> [What is needed]:
From the entries below, list each line with "Bonsai".

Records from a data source
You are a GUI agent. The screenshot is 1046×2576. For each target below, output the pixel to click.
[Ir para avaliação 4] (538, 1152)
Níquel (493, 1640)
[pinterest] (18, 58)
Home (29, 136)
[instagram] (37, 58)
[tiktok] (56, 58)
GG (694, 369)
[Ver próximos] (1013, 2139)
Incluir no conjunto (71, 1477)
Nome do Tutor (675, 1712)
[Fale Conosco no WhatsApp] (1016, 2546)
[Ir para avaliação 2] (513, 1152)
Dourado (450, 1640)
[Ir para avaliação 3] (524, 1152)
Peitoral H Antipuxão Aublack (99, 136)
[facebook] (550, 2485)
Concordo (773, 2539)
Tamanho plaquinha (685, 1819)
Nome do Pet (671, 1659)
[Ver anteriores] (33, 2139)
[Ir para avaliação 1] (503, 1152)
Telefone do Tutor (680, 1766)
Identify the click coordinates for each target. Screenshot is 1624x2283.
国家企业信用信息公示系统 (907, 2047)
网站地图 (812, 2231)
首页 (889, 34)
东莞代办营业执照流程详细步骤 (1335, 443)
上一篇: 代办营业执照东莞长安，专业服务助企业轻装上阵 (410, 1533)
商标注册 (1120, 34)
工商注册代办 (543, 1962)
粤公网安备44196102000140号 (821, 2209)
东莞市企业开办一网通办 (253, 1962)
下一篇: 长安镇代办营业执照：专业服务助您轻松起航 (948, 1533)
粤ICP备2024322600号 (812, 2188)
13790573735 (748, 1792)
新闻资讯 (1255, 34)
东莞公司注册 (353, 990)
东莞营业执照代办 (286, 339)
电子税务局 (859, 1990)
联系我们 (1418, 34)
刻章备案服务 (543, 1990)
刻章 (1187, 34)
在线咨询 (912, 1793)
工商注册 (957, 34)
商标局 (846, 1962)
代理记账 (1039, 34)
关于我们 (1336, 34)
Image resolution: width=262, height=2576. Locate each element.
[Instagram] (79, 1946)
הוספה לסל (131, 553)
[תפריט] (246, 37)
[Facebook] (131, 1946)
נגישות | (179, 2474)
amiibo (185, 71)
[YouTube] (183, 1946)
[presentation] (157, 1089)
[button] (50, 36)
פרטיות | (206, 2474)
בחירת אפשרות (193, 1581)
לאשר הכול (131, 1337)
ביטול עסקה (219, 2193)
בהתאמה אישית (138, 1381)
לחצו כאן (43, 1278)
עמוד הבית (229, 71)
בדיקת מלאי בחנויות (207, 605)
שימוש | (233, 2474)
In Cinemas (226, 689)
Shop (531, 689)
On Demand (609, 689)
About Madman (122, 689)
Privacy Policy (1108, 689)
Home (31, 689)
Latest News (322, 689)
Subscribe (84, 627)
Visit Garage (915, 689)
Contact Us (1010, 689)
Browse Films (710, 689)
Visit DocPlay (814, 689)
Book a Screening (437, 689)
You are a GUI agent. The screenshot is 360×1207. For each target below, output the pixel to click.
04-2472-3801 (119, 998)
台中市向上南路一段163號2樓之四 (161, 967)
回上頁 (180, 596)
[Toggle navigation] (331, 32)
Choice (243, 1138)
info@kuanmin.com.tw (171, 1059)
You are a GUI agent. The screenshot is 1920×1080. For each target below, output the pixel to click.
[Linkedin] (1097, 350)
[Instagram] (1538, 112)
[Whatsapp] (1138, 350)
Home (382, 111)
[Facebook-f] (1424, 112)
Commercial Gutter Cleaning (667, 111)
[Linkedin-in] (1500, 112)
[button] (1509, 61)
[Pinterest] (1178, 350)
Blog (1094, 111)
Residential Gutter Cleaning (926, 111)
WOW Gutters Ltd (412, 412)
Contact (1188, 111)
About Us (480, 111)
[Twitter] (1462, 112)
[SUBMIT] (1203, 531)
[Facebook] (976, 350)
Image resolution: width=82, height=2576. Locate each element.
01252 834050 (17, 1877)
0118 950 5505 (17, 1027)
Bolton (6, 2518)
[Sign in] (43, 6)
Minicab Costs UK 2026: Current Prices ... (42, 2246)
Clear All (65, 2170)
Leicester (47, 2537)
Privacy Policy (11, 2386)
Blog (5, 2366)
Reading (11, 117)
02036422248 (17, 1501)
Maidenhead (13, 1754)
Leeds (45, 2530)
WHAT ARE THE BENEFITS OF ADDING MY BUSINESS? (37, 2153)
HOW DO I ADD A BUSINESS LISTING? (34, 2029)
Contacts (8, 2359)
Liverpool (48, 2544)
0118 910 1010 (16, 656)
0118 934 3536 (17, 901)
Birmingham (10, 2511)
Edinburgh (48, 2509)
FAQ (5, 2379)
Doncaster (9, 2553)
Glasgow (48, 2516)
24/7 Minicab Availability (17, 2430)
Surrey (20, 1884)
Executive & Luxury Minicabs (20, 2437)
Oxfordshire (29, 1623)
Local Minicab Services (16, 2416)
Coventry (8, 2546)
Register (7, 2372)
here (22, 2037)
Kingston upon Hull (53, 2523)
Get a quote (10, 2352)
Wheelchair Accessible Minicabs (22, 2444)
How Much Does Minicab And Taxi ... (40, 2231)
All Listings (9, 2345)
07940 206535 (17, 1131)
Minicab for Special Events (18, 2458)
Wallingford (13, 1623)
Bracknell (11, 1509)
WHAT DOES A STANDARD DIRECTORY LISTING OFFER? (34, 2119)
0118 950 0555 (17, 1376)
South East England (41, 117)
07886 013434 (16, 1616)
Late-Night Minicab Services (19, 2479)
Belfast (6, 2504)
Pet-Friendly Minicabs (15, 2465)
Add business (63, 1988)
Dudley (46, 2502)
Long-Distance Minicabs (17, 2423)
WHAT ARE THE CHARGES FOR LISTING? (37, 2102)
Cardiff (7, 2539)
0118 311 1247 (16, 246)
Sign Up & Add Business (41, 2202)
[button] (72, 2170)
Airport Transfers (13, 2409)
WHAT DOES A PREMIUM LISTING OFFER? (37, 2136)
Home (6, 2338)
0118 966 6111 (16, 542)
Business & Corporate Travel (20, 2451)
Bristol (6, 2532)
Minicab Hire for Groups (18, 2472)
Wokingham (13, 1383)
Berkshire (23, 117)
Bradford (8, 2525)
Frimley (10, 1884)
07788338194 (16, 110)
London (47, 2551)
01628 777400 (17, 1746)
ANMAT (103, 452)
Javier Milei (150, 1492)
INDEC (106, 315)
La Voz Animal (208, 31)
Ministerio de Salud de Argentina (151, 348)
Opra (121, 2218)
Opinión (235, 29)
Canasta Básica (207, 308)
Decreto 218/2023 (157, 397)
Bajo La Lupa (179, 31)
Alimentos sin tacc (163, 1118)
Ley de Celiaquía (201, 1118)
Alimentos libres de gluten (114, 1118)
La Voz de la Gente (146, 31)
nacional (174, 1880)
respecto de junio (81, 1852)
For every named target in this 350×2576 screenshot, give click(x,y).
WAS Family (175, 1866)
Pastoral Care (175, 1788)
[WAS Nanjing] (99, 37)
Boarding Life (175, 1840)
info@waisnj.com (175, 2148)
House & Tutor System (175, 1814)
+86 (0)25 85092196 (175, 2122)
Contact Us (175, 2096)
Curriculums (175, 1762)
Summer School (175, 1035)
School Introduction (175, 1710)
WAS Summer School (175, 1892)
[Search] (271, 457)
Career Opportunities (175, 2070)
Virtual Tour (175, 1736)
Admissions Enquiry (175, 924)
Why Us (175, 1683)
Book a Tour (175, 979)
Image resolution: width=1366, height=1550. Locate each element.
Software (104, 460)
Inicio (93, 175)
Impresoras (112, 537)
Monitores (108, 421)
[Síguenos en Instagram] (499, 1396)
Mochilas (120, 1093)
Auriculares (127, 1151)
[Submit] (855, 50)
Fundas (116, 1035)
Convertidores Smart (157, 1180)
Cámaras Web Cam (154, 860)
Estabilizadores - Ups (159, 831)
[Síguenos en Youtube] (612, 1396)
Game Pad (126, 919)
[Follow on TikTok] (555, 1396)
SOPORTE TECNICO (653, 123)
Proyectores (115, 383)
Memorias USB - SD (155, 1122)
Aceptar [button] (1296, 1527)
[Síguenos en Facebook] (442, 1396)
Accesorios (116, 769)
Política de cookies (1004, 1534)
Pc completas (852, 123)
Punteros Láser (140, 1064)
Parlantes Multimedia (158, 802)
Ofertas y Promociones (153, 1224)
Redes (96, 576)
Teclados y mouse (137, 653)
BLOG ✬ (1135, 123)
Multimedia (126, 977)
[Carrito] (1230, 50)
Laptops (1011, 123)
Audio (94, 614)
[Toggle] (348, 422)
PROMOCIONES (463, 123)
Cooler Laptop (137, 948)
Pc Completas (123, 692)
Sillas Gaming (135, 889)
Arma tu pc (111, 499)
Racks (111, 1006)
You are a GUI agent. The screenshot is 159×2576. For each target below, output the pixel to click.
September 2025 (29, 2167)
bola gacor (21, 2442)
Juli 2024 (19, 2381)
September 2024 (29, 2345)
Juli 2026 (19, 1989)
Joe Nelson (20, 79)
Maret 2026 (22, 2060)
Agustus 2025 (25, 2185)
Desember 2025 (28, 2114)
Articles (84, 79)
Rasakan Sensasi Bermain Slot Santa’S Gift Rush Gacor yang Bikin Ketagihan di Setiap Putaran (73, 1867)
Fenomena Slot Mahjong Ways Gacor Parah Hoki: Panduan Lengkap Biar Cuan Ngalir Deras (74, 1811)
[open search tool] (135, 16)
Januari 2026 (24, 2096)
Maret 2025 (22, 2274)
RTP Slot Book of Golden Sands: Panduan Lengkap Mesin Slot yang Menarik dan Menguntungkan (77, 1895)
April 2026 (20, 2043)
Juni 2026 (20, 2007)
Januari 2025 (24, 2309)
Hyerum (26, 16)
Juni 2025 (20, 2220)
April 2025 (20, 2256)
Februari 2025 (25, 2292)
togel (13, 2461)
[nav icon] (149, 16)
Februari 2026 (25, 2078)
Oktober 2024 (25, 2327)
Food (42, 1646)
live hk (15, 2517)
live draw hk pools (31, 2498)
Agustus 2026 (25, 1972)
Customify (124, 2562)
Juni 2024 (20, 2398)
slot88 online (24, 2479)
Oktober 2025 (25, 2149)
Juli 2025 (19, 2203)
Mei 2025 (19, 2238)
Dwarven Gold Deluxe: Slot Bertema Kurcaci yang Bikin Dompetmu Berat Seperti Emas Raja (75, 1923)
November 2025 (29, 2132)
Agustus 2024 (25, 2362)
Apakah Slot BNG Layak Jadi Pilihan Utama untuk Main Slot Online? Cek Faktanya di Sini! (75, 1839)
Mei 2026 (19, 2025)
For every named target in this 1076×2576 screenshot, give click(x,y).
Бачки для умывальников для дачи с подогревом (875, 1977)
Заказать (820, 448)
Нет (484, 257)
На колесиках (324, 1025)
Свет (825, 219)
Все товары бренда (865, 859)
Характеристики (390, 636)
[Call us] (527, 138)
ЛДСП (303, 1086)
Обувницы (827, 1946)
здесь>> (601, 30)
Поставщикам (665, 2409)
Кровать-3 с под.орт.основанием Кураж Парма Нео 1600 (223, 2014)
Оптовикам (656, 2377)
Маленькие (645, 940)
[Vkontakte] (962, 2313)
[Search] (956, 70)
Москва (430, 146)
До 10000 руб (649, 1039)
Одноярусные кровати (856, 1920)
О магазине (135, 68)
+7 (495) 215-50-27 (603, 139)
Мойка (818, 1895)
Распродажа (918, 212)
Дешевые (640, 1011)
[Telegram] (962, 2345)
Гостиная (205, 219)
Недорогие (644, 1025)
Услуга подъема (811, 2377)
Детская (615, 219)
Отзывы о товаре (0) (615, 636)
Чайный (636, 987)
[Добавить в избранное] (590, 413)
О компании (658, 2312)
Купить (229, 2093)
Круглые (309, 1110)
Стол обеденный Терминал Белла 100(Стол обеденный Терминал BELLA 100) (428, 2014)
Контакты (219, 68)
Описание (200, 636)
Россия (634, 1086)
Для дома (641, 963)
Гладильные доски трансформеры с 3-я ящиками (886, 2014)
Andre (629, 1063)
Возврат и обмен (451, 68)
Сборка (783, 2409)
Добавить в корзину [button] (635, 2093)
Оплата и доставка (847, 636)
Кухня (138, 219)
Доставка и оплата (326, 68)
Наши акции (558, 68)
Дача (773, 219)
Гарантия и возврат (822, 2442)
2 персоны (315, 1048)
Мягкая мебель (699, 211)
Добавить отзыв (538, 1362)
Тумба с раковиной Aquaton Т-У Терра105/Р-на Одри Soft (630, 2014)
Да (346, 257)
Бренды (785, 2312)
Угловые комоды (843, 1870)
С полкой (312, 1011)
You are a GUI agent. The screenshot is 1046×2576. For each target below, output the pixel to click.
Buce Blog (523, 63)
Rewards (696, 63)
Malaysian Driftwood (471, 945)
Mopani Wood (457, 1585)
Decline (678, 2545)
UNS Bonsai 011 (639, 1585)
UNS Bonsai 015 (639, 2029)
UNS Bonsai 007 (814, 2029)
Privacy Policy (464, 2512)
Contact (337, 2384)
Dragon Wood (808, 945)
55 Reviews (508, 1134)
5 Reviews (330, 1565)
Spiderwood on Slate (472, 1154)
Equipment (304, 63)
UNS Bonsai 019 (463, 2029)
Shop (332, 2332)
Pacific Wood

> [Answer]:
UNS Bonsai 011 (639, 1585)
UNS Bonsai 015 (639, 2029)
UNS Bonsai 007 (814, 2029)
UNS Bonsai 019 (463, 2029)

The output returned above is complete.